Stated exercise
Reproduce every one of the following records word for word, leaving out the pictures.

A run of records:
==================================================

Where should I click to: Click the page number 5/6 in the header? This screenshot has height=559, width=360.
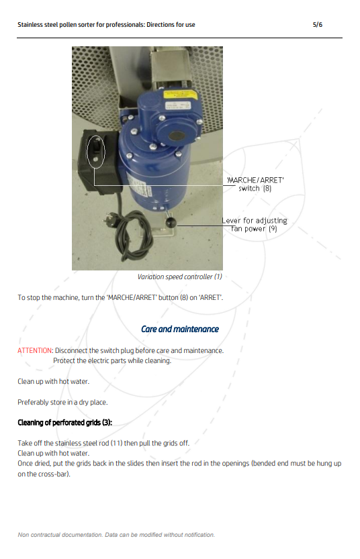(x=317, y=25)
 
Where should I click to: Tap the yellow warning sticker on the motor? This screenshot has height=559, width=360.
(x=180, y=95)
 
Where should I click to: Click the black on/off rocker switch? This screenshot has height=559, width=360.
(x=96, y=147)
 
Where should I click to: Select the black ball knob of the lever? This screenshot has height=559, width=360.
(x=171, y=223)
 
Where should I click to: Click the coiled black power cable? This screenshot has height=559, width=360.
(x=133, y=236)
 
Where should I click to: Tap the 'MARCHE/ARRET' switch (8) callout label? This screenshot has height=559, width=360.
(x=255, y=184)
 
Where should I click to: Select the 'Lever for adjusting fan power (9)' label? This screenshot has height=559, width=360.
(x=254, y=225)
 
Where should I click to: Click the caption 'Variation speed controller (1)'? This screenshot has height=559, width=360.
(x=180, y=276)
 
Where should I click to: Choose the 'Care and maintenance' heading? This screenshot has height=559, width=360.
(x=180, y=329)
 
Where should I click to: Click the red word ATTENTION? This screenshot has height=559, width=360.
(x=35, y=350)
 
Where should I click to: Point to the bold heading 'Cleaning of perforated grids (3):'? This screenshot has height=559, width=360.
(x=65, y=423)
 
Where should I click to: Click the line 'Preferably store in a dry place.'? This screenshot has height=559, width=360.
(x=62, y=402)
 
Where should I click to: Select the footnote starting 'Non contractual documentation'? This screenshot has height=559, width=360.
(x=116, y=535)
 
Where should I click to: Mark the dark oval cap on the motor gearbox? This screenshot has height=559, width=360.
(x=177, y=136)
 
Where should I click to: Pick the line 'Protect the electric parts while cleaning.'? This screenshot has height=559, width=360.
(x=112, y=360)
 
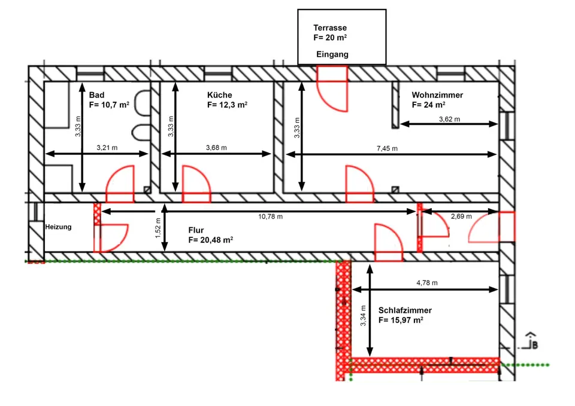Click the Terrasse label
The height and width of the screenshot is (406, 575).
330,28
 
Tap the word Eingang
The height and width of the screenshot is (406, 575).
332,54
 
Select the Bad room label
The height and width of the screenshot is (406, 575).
97,95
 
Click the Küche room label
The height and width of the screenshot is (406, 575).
220,95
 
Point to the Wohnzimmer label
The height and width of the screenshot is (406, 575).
437,95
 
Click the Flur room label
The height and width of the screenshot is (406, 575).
196,230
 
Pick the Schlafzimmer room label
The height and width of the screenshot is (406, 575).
405,310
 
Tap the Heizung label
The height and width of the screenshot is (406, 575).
58,227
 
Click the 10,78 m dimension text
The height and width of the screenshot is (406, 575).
271,216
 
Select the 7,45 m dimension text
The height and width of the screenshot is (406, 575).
388,149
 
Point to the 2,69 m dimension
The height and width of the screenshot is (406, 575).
461,216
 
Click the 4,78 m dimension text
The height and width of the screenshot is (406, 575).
427,283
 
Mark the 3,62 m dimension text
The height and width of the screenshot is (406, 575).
450,120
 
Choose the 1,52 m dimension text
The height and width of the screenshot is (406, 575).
158,228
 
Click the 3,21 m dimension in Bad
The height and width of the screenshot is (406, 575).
107,148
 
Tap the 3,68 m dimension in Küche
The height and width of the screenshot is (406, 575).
216,148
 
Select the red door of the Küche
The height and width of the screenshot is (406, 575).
196,184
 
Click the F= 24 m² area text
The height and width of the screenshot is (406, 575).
429,105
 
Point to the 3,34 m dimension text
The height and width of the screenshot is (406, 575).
363,316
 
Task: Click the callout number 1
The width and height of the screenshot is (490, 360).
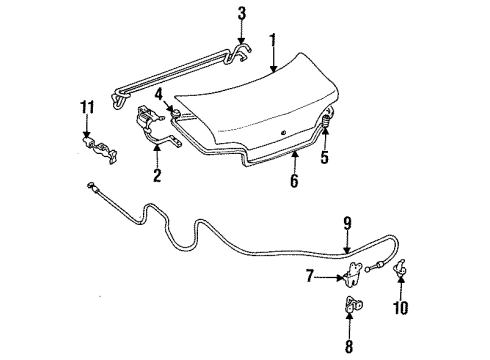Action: click(x=272, y=41)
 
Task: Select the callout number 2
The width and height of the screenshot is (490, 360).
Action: click(x=156, y=177)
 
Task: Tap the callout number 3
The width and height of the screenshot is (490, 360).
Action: click(x=241, y=13)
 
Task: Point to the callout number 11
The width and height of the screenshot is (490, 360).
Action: click(x=85, y=107)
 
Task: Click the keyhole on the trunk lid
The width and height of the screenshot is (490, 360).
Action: click(x=283, y=132)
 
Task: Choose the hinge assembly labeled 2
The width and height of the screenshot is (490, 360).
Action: click(x=150, y=125)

==================================================

The solution
Where should I click to: Click the page number 5/6 in the header? This screenshot has height=559, width=360.
(x=317, y=25)
 
Where should I click to: Tap the yellow warning sticker on the motor? This screenshot has height=559, width=360.
(x=180, y=95)
 
Where should I click to: Click the black on/off rocker switch? This screenshot has height=559, width=360.
(x=96, y=147)
 
Where should I click to: Select the black ball knob of the lever? This screenshot has height=559, width=360.
(x=171, y=223)
 
Where should I click to: Click the coiled black power cable? This screenshot has height=559, width=360.
(x=133, y=236)
 
Where should I click to: Tap the 'MARCHE/ARRET' switch (8) callout label? This screenshot has height=559, width=360.
(x=255, y=184)
 
Where should I click to: Select the 'Lever for adjusting fan power (9)' label? This screenshot has height=559, width=360.
(x=254, y=225)
 
Where should I click to: Click the caption 'Variation speed controller (1)'? This screenshot has height=559, width=360.
(x=180, y=276)
 
Where should I click to: Choose the 'Care and maintenance' heading? This screenshot has height=559, width=360.
(x=180, y=329)
 
Where should I click to: Click the red word ATTENTION? This screenshot has height=559, width=360.
(x=35, y=350)
 
Where should I click to: Point to the bold heading 'Cleaning of perforated grids (3):'? This screenshot has height=559, width=360.
(x=65, y=423)
 
Where should I click to: Click the line 'Preferably store in a dry place.'? This screenshot has height=559, width=360.
(x=62, y=402)
 
Where should I click to: Select the footnote starting 'Non contractual documentation'? This screenshot has height=559, width=360.
(x=116, y=535)
 
Where should I click to: Mark the dark oval cap on the motor gearbox? This screenshot has height=559, width=360.
(x=177, y=136)
 
Where should I click to: Pick the line 'Protect the electric parts while cleaning.'? This screenshot has height=559, width=360.
(x=112, y=360)
 
Click the Terrasse label
The height and width of the screenshot is (406, 575).
330,28
 
Tap the word Eingang
The height and width of the screenshot is (406, 575).
332,54
 
Select the Bad room label
The height and width of the screenshot is (406, 575).
97,95
 
Click the Küche room label
The height and width of the screenshot is (406, 575).
220,95
 
Point to the Wohnzimmer label
The height and width of the screenshot is (406, 575).
437,95
 
Click the Flur room label
The height and width of the screenshot is (406, 575).
196,230
 
Pick the Schlafzimmer room label
The height and width of the screenshot is (406, 575).
405,310
 
Tap the Heizung label
The height and width of the screenshot is (406, 575).
58,227
 
Click the 10,78 m dimension text
The height and width of the screenshot is (406, 575).
271,216
 
Select the 7,45 m dimension text
The height and width of the screenshot is (406, 575).
388,149
 
Point to the 2,69 m dimension
The height and width of the screenshot is (406, 575).
461,216
 
Click the 4,78 m dimension text
The height and width of the screenshot is (406, 575).
427,283
 
Mark the 3,62 m dimension text
The height and width of the screenshot is (406, 575).
450,120
 
Choose the 1,52 m dimension text
The height and width of the screenshot is (406, 575).
158,228
 
Click the 3,21 m dimension in Bad
The height and width of the screenshot is (406, 575).
107,148
 
Tap the 3,68 m dimension in Küche
The height and width of the screenshot is (406, 575).
216,148
 
Select the red door of the Küche
The height and width of the screenshot is (406, 575).
196,184
 
Click the F= 24 m² area text
The height and width of the screenshot is (406, 575).
429,105
 
Point to the 3,34 m dimension text
The height and width of the screenshot is (406, 575).
363,316
 
Task: Click the callout number 1
The width and height of the screenshot is (490, 360).
Action: click(x=272, y=41)
 
Task: Select the callout number 2
The width and height of the screenshot is (490, 360).
Action: click(x=156, y=177)
 
Task: Tap the callout number 3
The width and height of the screenshot is (490, 360).
Action: click(x=241, y=13)
 
Task: Point to the callout number 11
The width and height of the screenshot is (490, 360).
Action: click(x=85, y=107)
 
Task: Click the keyhole on the trunk lid
The width and height of the screenshot is (490, 360).
Action: click(x=283, y=132)
 
Task: Choose the hinge assembly labeled 2
The width and height of the screenshot is (490, 360).
Action: click(x=150, y=125)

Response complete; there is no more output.